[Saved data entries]
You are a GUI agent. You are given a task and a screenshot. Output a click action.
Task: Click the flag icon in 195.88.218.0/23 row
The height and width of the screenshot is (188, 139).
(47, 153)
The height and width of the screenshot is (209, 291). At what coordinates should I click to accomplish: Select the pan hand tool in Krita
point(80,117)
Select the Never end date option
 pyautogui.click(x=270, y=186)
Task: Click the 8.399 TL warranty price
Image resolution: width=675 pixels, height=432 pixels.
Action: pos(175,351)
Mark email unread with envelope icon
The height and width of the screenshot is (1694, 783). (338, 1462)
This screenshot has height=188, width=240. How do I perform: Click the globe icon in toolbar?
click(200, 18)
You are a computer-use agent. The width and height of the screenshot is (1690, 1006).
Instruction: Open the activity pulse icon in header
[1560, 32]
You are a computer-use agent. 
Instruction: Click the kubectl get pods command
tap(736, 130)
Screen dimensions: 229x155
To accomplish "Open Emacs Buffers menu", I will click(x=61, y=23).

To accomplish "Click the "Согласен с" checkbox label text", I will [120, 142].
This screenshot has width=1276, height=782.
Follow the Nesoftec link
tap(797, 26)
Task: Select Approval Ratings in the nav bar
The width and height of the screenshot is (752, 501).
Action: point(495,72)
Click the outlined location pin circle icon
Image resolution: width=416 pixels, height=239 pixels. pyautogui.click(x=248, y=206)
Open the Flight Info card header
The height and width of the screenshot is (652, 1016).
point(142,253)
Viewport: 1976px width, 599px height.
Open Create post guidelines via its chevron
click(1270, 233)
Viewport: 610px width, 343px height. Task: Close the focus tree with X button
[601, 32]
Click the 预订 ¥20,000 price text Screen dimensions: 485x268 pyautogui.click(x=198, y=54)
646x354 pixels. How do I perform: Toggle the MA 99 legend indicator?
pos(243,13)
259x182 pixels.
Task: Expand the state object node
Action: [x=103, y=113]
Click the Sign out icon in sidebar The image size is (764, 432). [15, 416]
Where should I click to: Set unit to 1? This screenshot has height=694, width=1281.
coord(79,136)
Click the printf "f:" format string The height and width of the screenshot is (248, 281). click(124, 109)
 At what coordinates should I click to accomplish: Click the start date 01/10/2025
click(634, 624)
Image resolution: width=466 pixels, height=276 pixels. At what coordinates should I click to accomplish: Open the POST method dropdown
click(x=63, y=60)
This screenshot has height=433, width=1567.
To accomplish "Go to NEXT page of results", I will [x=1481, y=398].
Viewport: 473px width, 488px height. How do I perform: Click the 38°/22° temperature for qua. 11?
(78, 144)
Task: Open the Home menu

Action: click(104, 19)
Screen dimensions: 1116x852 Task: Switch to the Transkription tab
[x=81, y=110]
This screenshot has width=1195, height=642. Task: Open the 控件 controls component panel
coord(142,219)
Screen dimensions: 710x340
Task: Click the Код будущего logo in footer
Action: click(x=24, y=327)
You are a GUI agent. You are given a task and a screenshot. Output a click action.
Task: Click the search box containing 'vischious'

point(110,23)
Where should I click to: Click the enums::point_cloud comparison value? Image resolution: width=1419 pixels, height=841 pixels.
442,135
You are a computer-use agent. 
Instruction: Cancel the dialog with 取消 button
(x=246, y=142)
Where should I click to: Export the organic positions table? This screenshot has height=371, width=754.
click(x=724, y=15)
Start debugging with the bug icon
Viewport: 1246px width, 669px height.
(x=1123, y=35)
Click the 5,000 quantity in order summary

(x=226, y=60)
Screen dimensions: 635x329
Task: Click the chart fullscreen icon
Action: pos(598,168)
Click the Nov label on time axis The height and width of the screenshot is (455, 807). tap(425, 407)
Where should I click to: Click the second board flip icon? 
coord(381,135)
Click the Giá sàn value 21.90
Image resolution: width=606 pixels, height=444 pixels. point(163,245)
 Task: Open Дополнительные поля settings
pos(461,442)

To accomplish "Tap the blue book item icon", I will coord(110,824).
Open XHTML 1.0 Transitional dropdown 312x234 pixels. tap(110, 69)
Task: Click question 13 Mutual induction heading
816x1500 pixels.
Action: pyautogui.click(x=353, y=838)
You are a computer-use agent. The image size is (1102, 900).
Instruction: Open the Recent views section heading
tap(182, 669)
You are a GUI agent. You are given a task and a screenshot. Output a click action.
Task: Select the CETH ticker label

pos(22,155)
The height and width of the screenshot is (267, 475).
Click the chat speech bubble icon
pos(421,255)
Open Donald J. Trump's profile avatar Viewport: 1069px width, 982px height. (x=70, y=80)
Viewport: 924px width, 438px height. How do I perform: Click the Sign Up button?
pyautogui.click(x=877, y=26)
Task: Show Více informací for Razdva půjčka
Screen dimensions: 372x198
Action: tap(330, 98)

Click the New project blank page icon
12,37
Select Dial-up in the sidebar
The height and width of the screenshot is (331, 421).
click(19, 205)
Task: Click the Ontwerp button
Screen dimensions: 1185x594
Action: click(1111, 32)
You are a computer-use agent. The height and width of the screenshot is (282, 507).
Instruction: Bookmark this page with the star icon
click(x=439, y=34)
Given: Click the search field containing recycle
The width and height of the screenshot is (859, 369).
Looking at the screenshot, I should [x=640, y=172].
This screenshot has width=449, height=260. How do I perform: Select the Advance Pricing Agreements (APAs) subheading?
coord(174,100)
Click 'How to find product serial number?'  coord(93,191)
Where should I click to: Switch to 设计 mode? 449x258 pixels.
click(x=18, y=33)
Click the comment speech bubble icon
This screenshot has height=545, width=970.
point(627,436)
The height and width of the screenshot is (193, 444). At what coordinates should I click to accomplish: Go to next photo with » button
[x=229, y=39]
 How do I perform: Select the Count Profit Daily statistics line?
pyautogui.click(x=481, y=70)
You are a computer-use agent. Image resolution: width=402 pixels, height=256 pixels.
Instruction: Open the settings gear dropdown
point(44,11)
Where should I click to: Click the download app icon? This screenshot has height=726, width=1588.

* **Work item**
Report each line in the data above that holds the word "size" by copying it.

* **Answer area**
Click the Sign out icon in sidebar The image size is (764, 432). [15, 416]
You are a computer-use agent. The image size is (1102, 900).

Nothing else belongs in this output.